▸ **What the task requires**
For every record beneath this instruction, give an exact repetition, omitting images.

▸ **Data to examine**
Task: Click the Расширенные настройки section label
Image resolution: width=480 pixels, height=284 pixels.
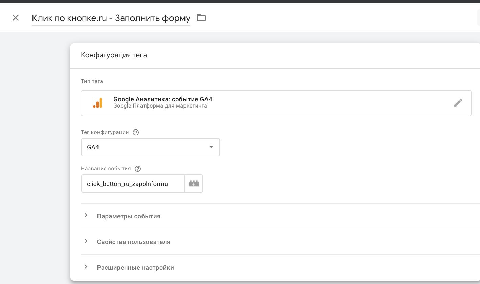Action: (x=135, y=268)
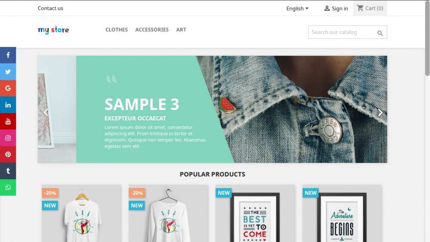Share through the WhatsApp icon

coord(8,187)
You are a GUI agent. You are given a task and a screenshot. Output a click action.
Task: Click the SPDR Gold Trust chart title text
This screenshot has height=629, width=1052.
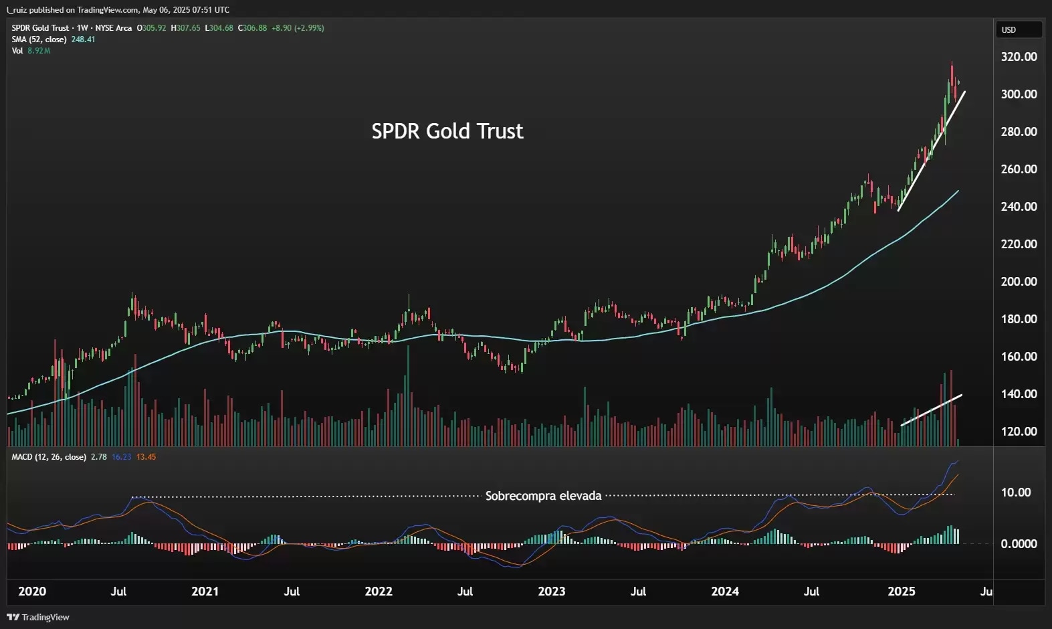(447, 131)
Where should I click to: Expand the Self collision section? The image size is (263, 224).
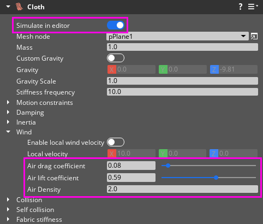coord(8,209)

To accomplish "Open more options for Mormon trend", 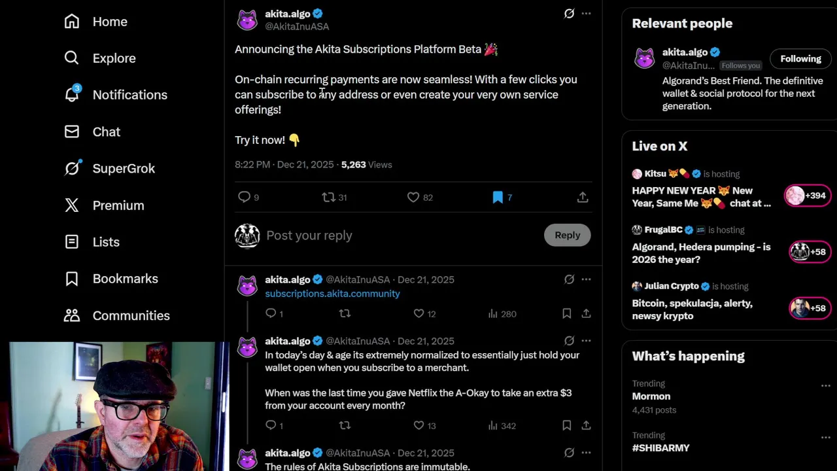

▸ **Answer box**
Task: Click the Расширенные настройки section label
Image resolution: width=480 pixels, height=284 pixels.
Action: (x=135, y=268)
Share through the WhatsApp icon

coord(8,187)
You are a GUI agent. You are given a task and a screenshot. Output a click action.
Task: Click the SPDR Gold Trust chart title text
This screenshot has height=629, width=1052.
(447, 131)
Where should I click to: Expand the Self collision section? The image size is (263, 224).
coord(8,209)

To accomplish "Open more options for Mormon trend", 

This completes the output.